También desde el sofá de casa, el piloto de un dron podrá destruir una central nuclear mientras acaricia a su perro salchicha y se come una hamburguesa, fría y grasienta, que le acaba de proporcionar uno de estos ciclistas malpagados. ¡Esto sí que es «un gran salto para la humanidad»!

Cuando era pequeño, y de eso hace ya demasiado tiempo, el eslogan de los machos ibéricos más combativos era: «La osa en casa y con la pata quebrada». Pueden imaginar la libertad de las mujeres de antaño (la misma que la de las mujeres musulmanas de ahora). Nuestros próceres actuales quieren a la osa y al oso en casa todo el tiempo, ¿por qué será?

¿No es más fácil ir al cine, comerse una tortilla de patatas en un bar o visitar una librería en busca de libros maravillosos? ¿Por qué demonios nos quieren metiditos en casa?

Cortarse el pelo en una barbería siempre ha sido una delicia. No hace tanto, un barbero locuaz te ponía al tanto del Campeonato Nacional de Liga, te refería los índices bursátiles o te provocaba con teorías descabelladas sobre el orden mundial. ¡Cuántos peluqueros habrán acabado con el terrorismo de ETA en sus interminables conversaciones, mientras no paraban de agitar las tijeras! Dentro de muy poco, un peluquero podrá dejar lista nuestra cabellera desde Nigeria y sin mediar palabra. ¡Esto sí que es un adelanto!  

Nos quieren en casa y viendo pelis estúpidas porque ninguna revolución se ha hecho desde el sofá. Un pueblo que no sale de casa es un pueblo que se las va a tragar dobladas con la misma fruición con la que engulle comida asquerosa que viene en el cajón, también asqueroso, del conductor de un patinete estresado.

Los sindicatos siguen si sacar a la calle a esta sociedad arruinada que ya solo espera el saco de arroz de las subvenciones estatales. Mejor te quedas en casa que ya te mandamos el arroz nosotros, parecen sugerir.

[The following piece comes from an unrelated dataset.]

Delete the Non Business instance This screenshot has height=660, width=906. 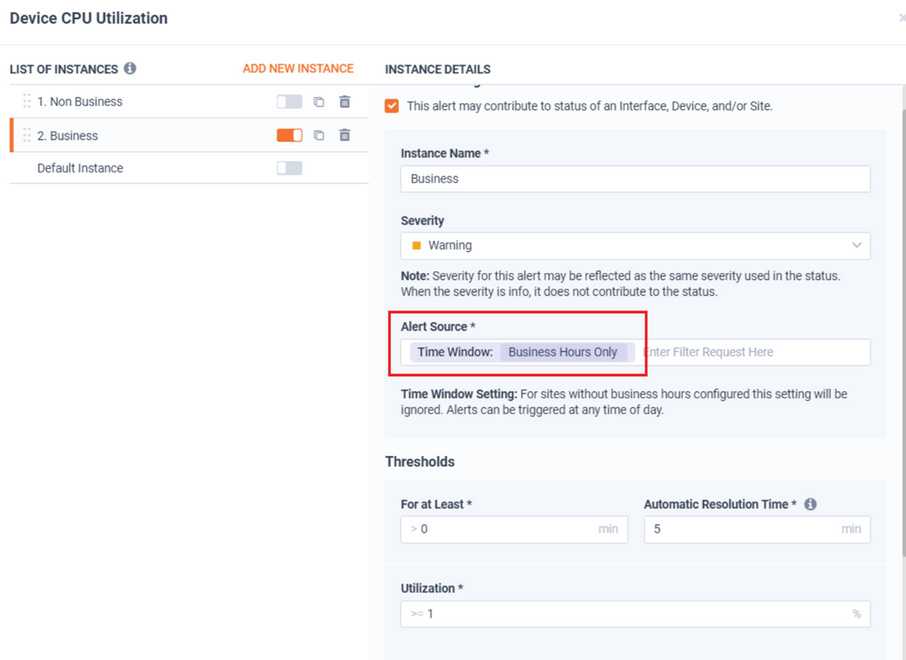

Quedaros en casa si os apetece, que yo me voy por esos mundos en busca de tabernas llenas de gente que bebe y ríe, de parejas que se besan sobre un banco de madera, de beatas que se quejan de todo después de misa, de niños que se pelean en el parque; de vida. Da igual si por el camino me atropella un ciclista con el cajón de su bici lleno de mierda.